Hoy se vive sin fe, esperanza y caridad, venerando al becerro de oro, a los dioses aberrantes que nos engañan, ocultos en el poder de la sombra desde donde encubren el crimen y la perversidad. Los dioses mortales y ficticios que ha parido ese tipo de sociedad, producto de la putrefacción y el vicio, o del odio, y que detentan el poder y nos arrastran mediante el engaño al desconcierto y al caos.

Si a Sócrates, cuatro siglos antes de Cristo, lo mataron acusado de corromper a la juventud, ¿qué no correspondería a los responsables de cuanto ocurre hoy con la sociedad actual?

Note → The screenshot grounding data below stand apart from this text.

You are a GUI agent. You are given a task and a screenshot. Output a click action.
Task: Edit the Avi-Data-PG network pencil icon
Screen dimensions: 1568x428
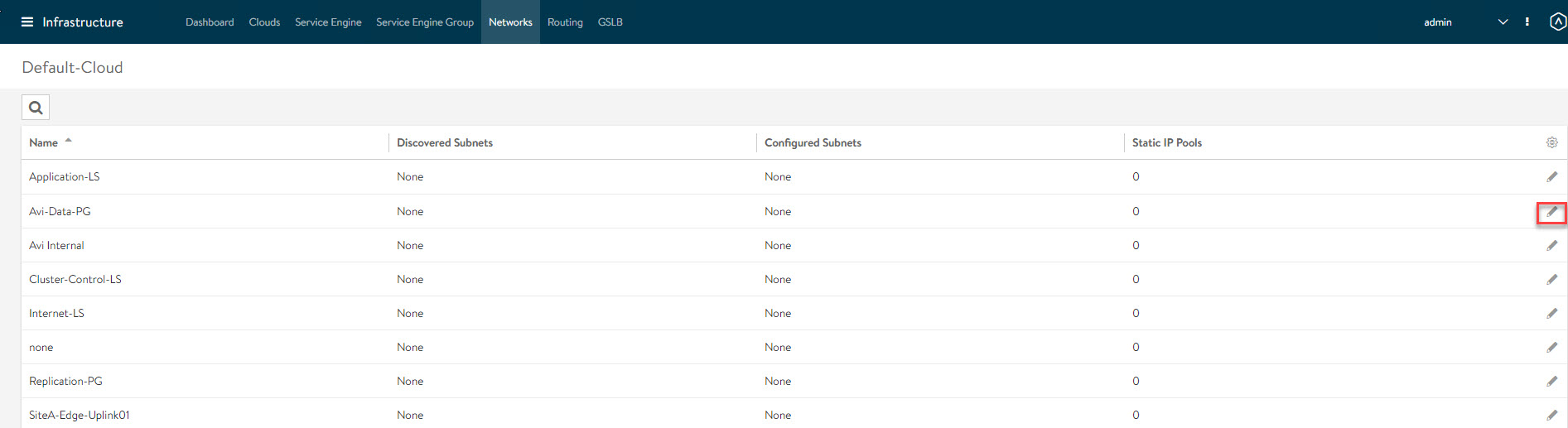1551,212
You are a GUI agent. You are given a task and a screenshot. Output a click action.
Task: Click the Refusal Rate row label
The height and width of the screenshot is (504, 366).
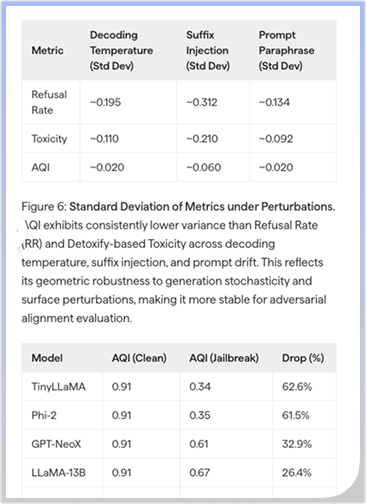tap(49, 102)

En los últimos cuarenta años, tras lograr una transición ejemplar en el mundo, hacia un sistema democrático, la realidad sociopolítica española inició su declive y caída libre en picado. Se creó la democracia para matarla a poco de nacer. Y la mató quien más la reclamaba, y que sólo iba a usarla para destruirla. Hoy, cuando ignoramos por qué punto del precipicio caemos, nadie da la cara ni dice esta boca es mía. La corrupción en España ya sale por las ventanas. La empezó a sembrar el PSOE, y después le acompañó el PP. A un partido marxista, criminal, corrupto desde su génesis, nadie le paró los pies, y encontró rápido sus imitadores que no quisieron predicar con el ejemplo, Poncio Pilatos; lavarse las manos y poner el cazo. Todo el mundo prefiere callar y mirar para otro lado. Inermes, perdimos toda la capacidad de crítica y respuesta. (Menos más que ya se empieza a levantar la verdad y dignidad de los que no somos así; ya hay brotes verdes)

El valor, virtud ejemplar que al soldado, se le supone, y hasta hace poco desaparecido en los diferentes sectores sociales, confundidos y afanados en su propia supervivencia y conservación del poder; un poder cada vez más extraño y alienante en su proceso hacia la desintegración del ser humano. Ese ser, libre y compuesto de alma y cuerpo, como lo es y lo fue toda la vida. No. Es el hombre nuevo que nos ofrece el sistema más corrupto, totalitario y criminal conocido en el que estamos cayendo: el comunista. (Es el hombre nuevo del marxismo) Es como un ratón producto del parto de los montes. Extremo al que llega una sociedad -mediante su caldo de cultivo- pasando por las fases previas de degradación y corrupción, hasta su descomposición ética y moral. Ante la muerte de la virtud todos los vicios invaden la vida humana de una sociedad sorda y muda, hueca de contenidos, y en las tinieblas frías de su noche de desolación y muerte solo se oye el grito desgarrado del sálvese quien pueda.